#### [TASK ITEM]
Reproduce exactly the line with "You are a computer-use agent." and every line that follows it below, up to and including the last one. Do not include pictures or anything else.

#### [GIVEN RECORDS]
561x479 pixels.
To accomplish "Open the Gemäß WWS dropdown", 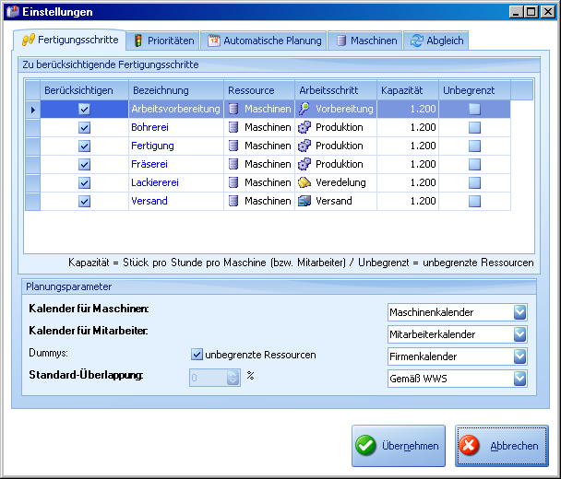I will 519,378.
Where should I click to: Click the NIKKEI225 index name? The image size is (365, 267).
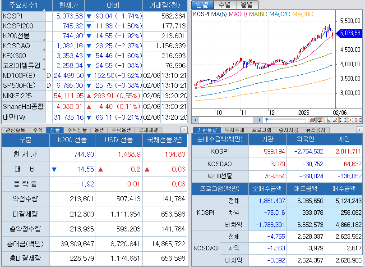pyautogui.click(x=18, y=95)
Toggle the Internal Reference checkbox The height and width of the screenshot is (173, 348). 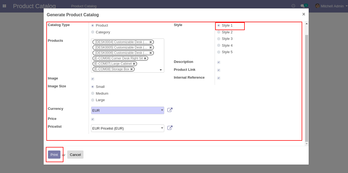[219, 78]
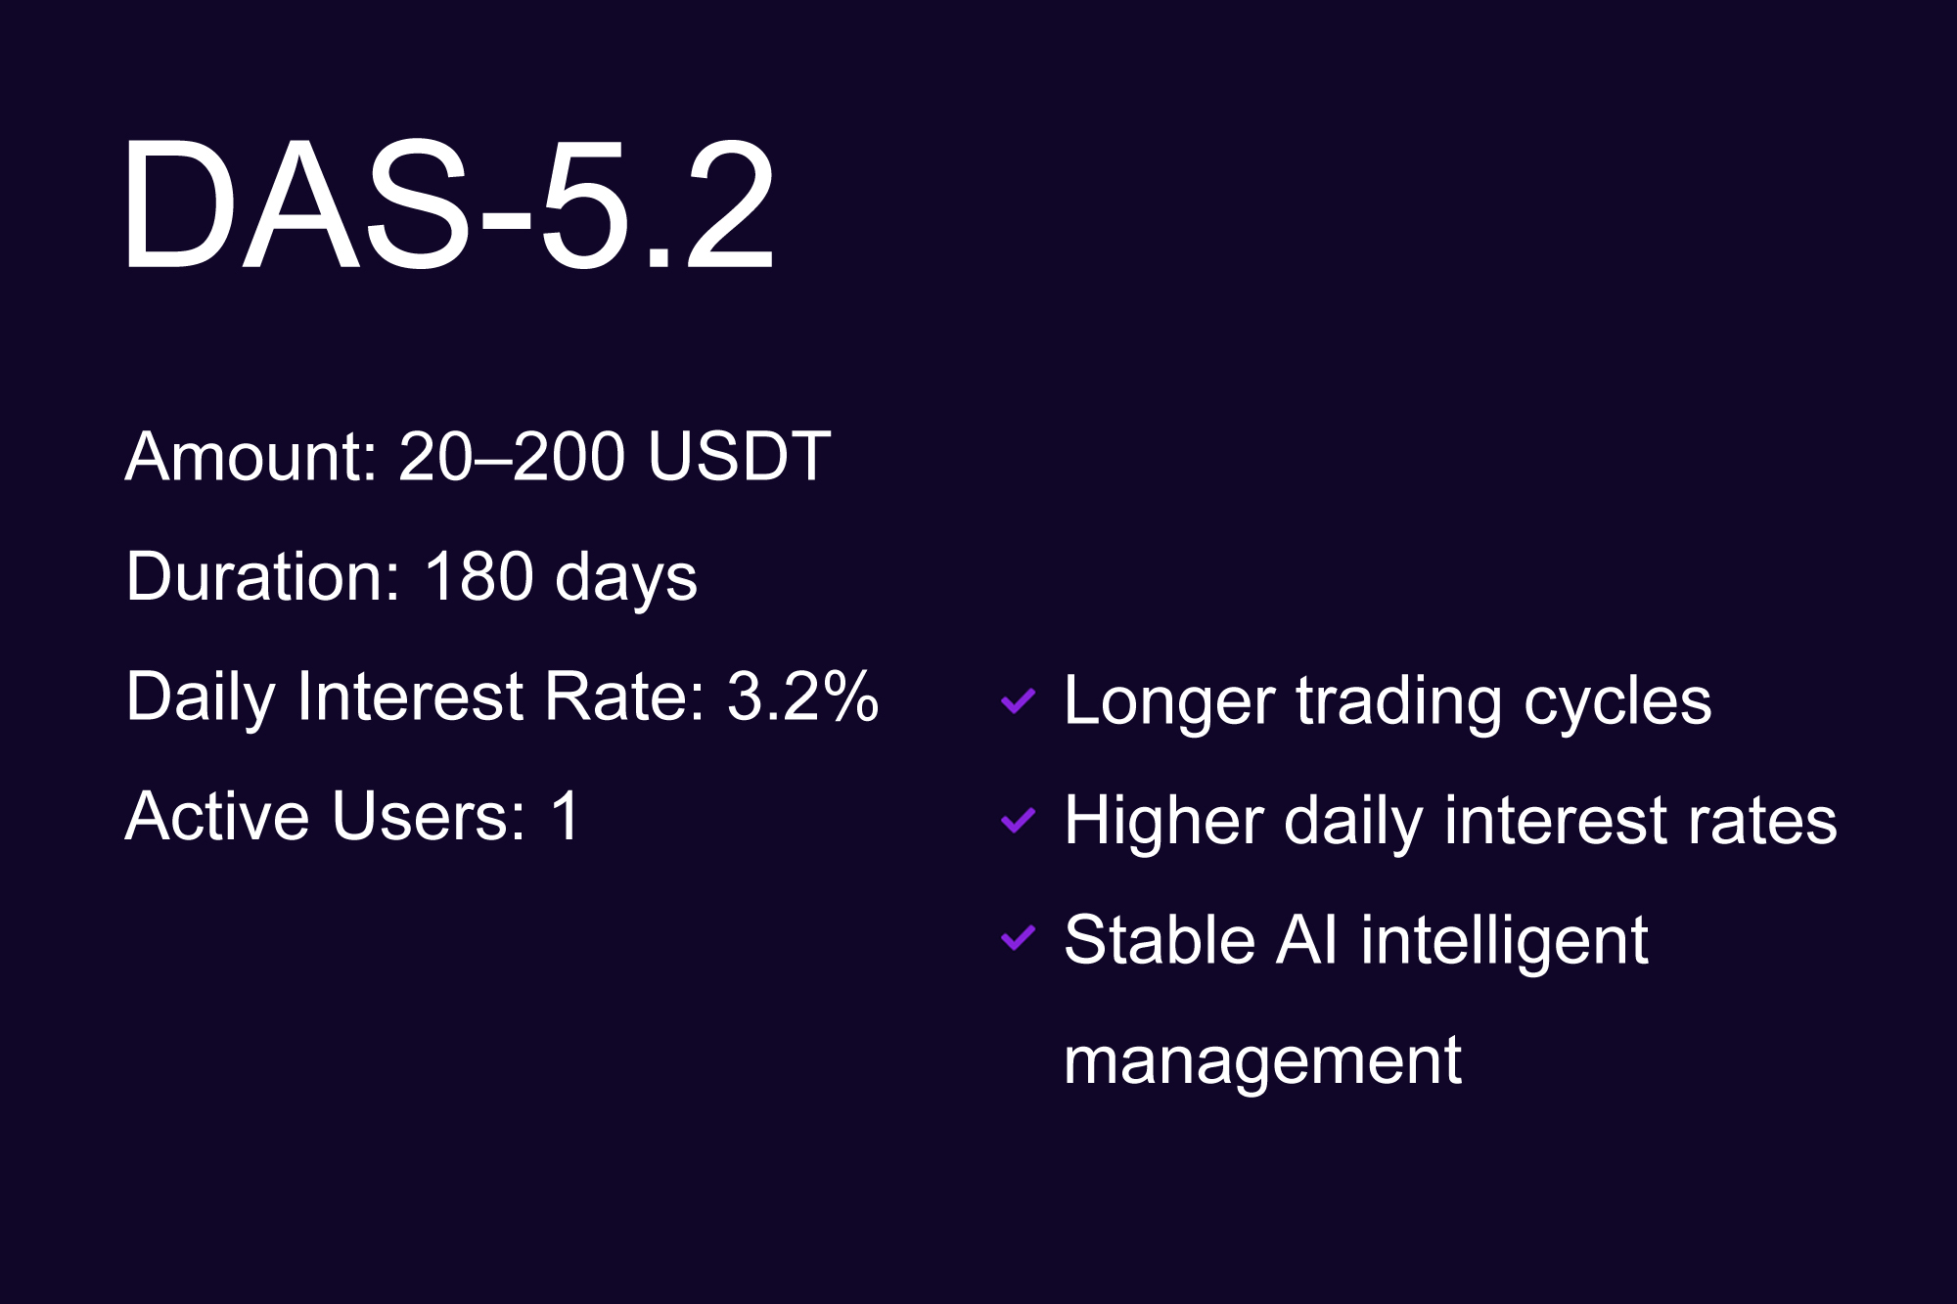
Task: Click the Duration: label
Action: (x=263, y=576)
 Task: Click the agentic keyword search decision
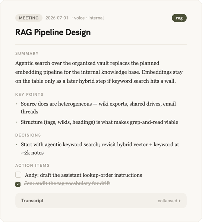(x=100, y=148)
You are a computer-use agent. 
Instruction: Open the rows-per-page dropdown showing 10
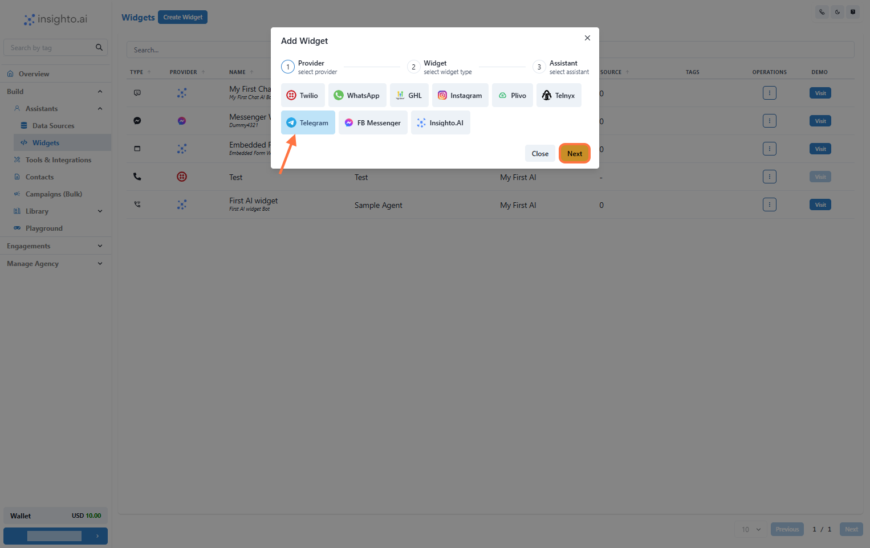[750, 529]
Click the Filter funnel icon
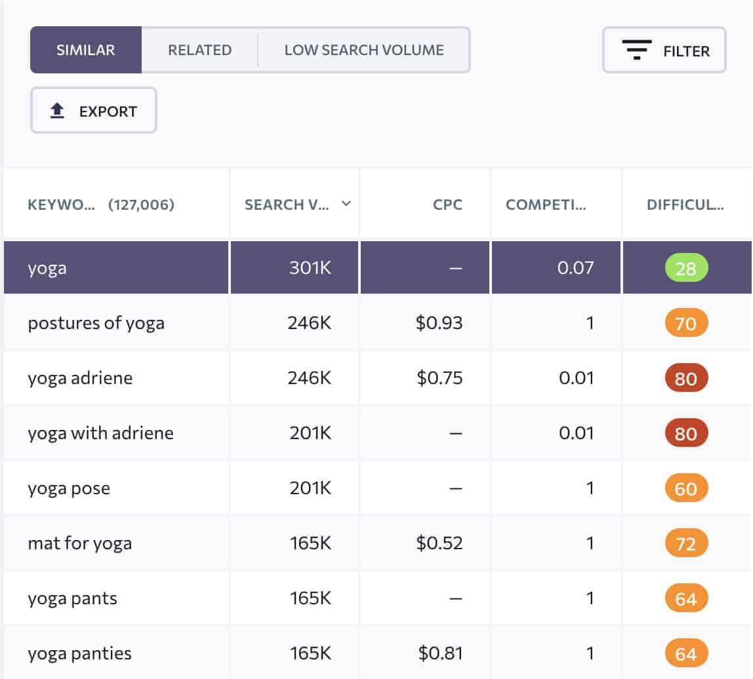 pyautogui.click(x=635, y=50)
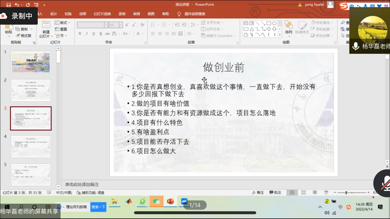Screen dimensions: 390x219
Task: Switch to Slide Sorter view icon
Action: [x=303, y=193]
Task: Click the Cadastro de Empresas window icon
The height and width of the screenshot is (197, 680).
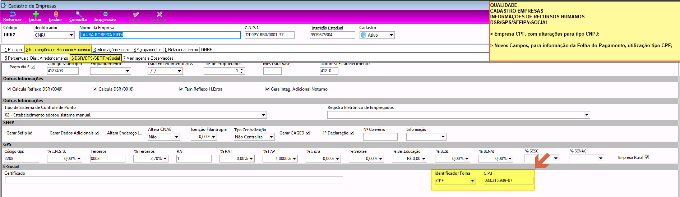Action: (4, 5)
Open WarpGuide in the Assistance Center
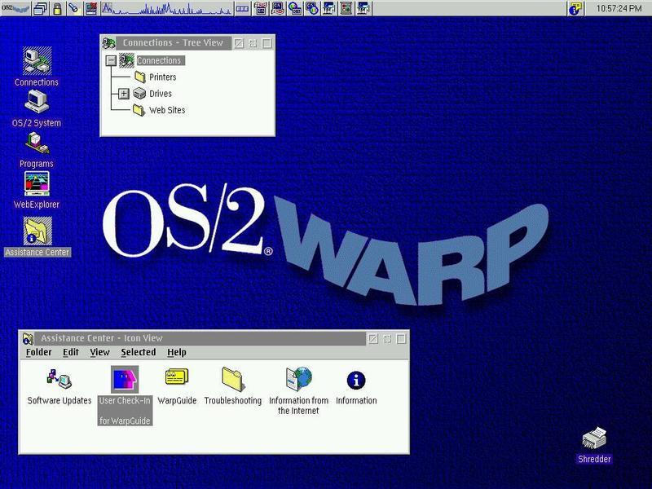Viewport: 652px width, 489px height. (x=176, y=379)
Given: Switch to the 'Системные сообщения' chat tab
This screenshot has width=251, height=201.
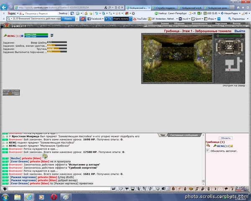Looking at the screenshot, I should tap(184, 135).
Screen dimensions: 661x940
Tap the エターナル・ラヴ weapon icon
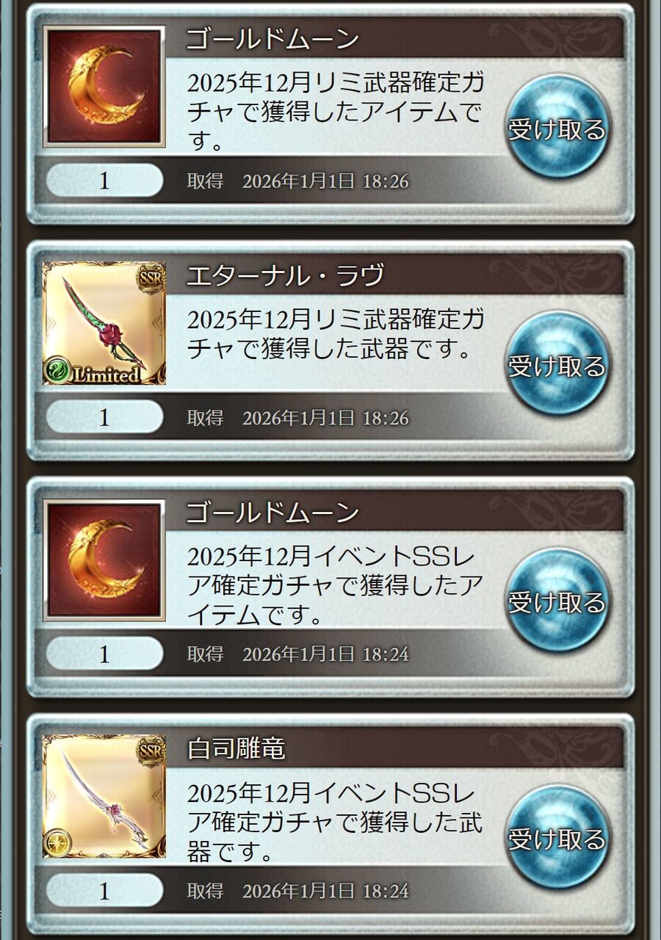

#### [WRITTEN SOLUTION]
You are a computer-use agent. 
Instruction: Open the rows-per-page dropdown showing 10
[750, 529]
Click the Filter funnel icon
 pyautogui.click(x=635, y=50)
Screen dimensions: 390x219
Task: Switch to Slide Sorter view icon
Action: [x=303, y=193]
Task: Click the Cadastro de Empresas window icon
The height and width of the screenshot is (197, 680).
Action: (4, 5)
Open WarpGuide in the Assistance Center
Viewport: 652px width, 489px height. (x=176, y=379)
Given: Switch to the 'Системные сообщения' chat tab
This screenshot has width=251, height=201.
Looking at the screenshot, I should tap(184, 135).
Screen dimensions: 661x940
Tap the エターナル・ラヴ weapon icon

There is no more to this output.